Sorry Bill I didn't mean to send that to you.

On Wed, 15 Sep 2004 15:07:17 -0400, Bill Moran <wmoran at potentialtech.com> wrote:
>
>
> Chris Romano <romano.chris at gmail.com> wrote:
>
> > Because the list is so quiet today, I will throw this out to everyone
> > to see what they think.  I have been thinking about this lately.
> >
> > Will kernels become interchangable?  The next version of Novell's
> > server OS will include the netware kernel and the linux kernel.  With
> > the BSDs working on running Linux apps, and the possibility of Sun
> > opening up Solaris, that list could grow.  Will you be able to
> > download the Distro of choice and pick the kernel that you want?  So
> > all the apps stay the same but just different kernels?
>
> This would be a logical next step, and A Good Thing(tm) in my
> opinion.
>
> Since one of the primary goals of a kernel is to abstract the userland
> software from the hardware, it would make sense that each hardware
> manufacturer could generate their own kernel.  Then you could install
> whatever userland you preferred on top of that, and be happy.
>
> Obviously, the world isn't that ideal.  The BSD kernels don't even
> do syscalls quite the same way the Linux kernels do, and there are
> certain features that the BSDs have that Linux doesn't (kqueues,
> for example) and I'm sure there are features that that each different
> kernel has that not all others have.
>
> So, I don't think it will ever get to the point of kernels being
> completely interchangable.  I do think that we already have an
> excellent amount portability.  Look at how many programs were
> designed for Linux that complile and run just fine on FreeBSD!

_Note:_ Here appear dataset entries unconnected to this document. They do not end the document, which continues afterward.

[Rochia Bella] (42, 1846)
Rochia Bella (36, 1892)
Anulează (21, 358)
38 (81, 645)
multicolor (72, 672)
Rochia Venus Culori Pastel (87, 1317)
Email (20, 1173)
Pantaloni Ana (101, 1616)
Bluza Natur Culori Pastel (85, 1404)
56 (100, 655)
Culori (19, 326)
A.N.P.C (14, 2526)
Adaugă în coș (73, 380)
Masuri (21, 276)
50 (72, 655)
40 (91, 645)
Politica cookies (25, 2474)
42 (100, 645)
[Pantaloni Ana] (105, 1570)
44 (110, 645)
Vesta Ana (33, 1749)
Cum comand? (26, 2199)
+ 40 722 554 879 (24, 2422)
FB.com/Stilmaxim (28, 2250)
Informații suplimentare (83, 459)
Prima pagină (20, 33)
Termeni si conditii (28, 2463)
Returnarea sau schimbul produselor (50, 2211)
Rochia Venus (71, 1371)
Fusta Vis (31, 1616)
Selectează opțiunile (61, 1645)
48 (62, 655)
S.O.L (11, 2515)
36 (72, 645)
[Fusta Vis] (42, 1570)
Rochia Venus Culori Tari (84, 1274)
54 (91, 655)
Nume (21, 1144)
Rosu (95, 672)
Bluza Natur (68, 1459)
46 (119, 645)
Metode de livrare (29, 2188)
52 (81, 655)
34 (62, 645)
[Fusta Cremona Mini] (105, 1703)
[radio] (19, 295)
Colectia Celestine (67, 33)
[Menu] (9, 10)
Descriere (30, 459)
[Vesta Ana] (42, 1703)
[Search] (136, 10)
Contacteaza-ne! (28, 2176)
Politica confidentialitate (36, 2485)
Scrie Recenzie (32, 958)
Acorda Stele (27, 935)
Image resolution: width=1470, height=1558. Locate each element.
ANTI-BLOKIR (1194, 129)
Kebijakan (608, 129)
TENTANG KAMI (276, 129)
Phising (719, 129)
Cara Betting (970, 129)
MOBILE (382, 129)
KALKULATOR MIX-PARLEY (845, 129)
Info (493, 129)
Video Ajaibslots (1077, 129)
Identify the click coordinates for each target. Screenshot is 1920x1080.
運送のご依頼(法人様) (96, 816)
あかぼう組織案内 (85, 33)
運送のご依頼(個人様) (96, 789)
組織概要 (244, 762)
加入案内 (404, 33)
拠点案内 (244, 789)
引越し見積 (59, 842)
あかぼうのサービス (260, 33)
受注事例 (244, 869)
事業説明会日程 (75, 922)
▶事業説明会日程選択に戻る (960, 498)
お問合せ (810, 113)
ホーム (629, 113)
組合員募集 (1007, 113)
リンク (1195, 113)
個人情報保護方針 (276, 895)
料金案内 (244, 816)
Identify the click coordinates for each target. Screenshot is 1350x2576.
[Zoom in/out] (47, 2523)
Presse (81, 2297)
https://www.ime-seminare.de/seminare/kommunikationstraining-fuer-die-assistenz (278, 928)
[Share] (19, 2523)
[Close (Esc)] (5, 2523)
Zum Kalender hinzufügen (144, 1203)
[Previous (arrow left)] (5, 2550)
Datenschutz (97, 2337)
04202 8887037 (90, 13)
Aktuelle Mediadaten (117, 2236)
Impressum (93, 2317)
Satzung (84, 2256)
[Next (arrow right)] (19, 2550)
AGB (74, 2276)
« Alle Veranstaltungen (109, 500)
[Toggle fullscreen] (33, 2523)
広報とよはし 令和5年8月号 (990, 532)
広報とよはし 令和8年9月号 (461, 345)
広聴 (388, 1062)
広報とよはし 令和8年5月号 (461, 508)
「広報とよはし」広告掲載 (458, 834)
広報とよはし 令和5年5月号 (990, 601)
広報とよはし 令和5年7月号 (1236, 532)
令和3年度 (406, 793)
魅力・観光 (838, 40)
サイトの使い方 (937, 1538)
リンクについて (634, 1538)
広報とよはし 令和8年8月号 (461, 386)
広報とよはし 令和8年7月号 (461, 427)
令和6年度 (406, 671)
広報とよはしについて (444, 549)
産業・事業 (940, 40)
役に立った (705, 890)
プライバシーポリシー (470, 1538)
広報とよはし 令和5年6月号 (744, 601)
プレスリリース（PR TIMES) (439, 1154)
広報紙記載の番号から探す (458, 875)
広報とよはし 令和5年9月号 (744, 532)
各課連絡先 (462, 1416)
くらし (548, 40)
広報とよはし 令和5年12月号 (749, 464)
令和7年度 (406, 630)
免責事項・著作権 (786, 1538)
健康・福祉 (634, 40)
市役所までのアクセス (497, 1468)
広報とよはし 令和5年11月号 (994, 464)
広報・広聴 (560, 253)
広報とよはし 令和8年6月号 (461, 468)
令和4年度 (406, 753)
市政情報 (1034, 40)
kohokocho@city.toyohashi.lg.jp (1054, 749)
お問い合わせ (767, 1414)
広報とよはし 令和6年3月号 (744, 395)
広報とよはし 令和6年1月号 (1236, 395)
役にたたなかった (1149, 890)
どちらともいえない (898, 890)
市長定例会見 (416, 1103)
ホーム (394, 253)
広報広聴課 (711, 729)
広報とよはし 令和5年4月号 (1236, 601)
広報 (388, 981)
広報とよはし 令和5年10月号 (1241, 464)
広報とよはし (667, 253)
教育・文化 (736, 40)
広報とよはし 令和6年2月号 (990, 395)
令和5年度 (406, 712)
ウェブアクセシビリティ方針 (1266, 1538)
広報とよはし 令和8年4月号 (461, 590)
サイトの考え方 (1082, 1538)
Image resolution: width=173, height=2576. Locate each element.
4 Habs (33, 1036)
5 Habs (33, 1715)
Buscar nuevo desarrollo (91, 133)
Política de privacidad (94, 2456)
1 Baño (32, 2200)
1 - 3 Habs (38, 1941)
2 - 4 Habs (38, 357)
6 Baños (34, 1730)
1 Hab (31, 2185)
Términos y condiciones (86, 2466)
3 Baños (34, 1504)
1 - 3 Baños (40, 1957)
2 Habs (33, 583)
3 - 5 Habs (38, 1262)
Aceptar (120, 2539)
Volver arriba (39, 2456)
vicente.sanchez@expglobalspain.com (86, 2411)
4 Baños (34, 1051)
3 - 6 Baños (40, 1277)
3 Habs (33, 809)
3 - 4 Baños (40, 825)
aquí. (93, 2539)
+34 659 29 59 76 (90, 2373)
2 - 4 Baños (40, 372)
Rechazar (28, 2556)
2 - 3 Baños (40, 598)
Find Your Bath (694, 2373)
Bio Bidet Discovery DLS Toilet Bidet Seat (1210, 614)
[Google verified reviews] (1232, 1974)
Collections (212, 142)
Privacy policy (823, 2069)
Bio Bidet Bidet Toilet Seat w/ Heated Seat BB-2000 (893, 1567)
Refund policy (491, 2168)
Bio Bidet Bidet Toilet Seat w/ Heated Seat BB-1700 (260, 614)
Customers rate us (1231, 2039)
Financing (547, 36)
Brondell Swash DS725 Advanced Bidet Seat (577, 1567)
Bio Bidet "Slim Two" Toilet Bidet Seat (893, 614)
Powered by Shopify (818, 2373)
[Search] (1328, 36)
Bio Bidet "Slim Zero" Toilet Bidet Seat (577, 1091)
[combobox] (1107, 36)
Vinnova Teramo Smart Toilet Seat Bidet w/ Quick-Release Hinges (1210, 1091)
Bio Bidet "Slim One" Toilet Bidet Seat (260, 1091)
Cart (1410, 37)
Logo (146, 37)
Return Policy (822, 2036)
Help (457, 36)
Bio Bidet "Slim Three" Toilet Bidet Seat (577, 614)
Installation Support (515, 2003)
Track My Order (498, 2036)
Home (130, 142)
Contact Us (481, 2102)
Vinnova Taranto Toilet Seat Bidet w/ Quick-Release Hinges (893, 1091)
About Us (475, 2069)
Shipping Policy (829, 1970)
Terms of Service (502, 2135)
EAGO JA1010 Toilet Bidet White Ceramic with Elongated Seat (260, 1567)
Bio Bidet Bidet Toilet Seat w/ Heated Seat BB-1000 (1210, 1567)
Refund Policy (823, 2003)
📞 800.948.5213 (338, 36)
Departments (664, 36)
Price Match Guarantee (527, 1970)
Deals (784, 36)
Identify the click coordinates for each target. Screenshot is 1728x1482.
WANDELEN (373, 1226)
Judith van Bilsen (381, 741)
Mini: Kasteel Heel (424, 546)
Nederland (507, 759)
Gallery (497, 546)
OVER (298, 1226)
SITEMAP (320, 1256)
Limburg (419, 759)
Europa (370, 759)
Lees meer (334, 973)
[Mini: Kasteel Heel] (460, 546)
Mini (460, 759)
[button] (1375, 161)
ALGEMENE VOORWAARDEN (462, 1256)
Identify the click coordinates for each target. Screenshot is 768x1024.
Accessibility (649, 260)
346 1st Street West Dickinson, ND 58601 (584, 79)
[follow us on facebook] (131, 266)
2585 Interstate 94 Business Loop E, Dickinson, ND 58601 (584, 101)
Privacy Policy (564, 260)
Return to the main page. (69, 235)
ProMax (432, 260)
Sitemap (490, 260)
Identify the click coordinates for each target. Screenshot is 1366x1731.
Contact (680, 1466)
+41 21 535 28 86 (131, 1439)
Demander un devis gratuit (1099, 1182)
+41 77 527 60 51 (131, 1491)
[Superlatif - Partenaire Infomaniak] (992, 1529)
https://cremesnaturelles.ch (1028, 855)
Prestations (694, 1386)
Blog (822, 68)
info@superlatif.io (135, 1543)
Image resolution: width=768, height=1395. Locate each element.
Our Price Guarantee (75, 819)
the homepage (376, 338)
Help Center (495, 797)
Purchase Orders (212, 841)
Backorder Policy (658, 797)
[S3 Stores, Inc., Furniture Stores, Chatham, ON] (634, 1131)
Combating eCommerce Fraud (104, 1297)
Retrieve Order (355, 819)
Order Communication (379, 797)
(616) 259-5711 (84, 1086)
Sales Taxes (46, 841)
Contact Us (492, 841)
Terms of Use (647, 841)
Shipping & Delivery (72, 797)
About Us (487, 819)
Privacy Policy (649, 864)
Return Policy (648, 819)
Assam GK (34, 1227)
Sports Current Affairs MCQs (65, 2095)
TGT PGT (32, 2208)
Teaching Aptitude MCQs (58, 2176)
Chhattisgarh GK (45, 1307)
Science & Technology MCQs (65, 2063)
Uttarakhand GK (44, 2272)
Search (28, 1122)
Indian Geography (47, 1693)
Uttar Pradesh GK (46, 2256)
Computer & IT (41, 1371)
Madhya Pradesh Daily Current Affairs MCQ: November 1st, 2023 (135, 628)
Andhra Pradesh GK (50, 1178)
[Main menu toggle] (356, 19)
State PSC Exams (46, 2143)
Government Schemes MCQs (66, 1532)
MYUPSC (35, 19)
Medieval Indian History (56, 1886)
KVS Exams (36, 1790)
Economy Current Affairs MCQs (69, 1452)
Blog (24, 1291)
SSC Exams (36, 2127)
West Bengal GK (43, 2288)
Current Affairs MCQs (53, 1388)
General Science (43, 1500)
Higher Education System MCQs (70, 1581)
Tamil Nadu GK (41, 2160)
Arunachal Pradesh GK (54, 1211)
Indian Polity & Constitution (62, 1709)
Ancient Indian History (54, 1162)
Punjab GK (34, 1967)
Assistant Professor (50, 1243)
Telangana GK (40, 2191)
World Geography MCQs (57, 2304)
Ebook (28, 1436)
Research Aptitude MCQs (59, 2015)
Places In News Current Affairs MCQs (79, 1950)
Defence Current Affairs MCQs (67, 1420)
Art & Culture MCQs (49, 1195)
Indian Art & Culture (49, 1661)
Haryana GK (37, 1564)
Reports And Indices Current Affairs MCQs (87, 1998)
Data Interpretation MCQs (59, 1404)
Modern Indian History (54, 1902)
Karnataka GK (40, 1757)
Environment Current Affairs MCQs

> Look at how much OSS stuff builds and runs without problems on
> Solaris.

I completely agree and hope that it goes that way, but I don't see it
happening anytime soon.  Although, I don't think that hardware venders
should create/maintain their own kernels.   I think that doing that
would be to hard to switch hardware platforms and such.  Where would
you draw the line to who has their own kernel?  Any/All CPU,
motherboard, SCSI, encryption chips, GPU, etc manufactors or companies
that sell complete machines like Dell, IBM, SUN, HP, etc?